En el derecho penal juvenil, la proporcionalidad debe ser el pilar de la intervención. Sin embargo, la Ley 27.801 introduce un punitivismo encubierto a través de la denominada "colisión contra el techo". Mientras que el máximo punitivo para un adulto puede alcanzar los 50 años, la ley fija un tope de 15 años para adolescentes. No obstante, al mantener los mínimos de la escala penal de adultos (por ejemplo, 8 años para un homicidio simple), la ventana de discrecionalidad judicial se reduce drásticamente a una franja de 8 a 15 años. Esto impide una graduación proporcional que considere la capacidad disminuida de culpabilidad; las escalas "golpean el techo" rápidamente, eliminando el trato diferenciado.
Las paradojas de la ley desnaturalizan los principios de la justicia restaurativa y la prevención especial:
- Reparación como Castigo: A diferencia del régimen de adultos, donde conforme al Art. 59 inc. 6 CP la reparación del daño puede extinguir la acción penal, en la Ley 27.801 se trata como una pena. Esto genera una situación regresiva donde el adolescente queda en peor condición que el adulto.
- El Arrepentimiento Inquisitivo: El Art. 19 de la ley menciona el arrepentimiento como fin de la sanción. Esta visión remite a la expiación de la culpa de los sistemas inquisitivos, colisionando con la prevención especial positiva y la jurisprudencia del fallo Martó Alejandro Aramis, que orienta la pena hacia la reintegración social y no hacia la moralidad del sujeto.

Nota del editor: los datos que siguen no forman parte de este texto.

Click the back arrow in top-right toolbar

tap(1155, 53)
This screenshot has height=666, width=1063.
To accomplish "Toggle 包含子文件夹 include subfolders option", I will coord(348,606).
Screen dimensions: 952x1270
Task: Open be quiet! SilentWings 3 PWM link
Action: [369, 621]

- Debilitamiento de la No Imposición de Pena: Se diluye la facultad judicial de no imponer sanción aun ante una declaración de responsabilidad, una herramienta esencial de la especialidad que la Ley 22.278 permitía y que esta reforma erosiona.
Ante la inminente entrada en vigencia de la norma en septiembre, el Dr. Terragni sostiene la necesidad de suspender o ajustar significativamente su implementación. La reforma parece ser un "banco de pruebas" que improvisa sobre una materia sensible, careciendo de la base técnica necesaria para no colapsar un sistema ya exigido.
La reflexión final de la conferencia recupera la circularidad de un relato humano: la historia de Violeta La Cros, una estudiante de 22 años que advirtió sobre la "desconexión del corazón" ante las alarmantes tasas de suicidio y crisis de salud mental en jóvenes. Terragni proyecta este concepto como una crítica a la burocratización y al endurecimiento penal carente de humanidad. El éxito de la justicia juvenil no reside en respuestas espasmódicas a la coyuntura política, sino en el respeto absoluto a la especialidad y los tratados internacionales. Argentina debe decidir si opta por un sistema punitivo disfrazado o por una justicia que, reconociendo la autonomía provincial, garantice una protección integral y real para sus adolescentes.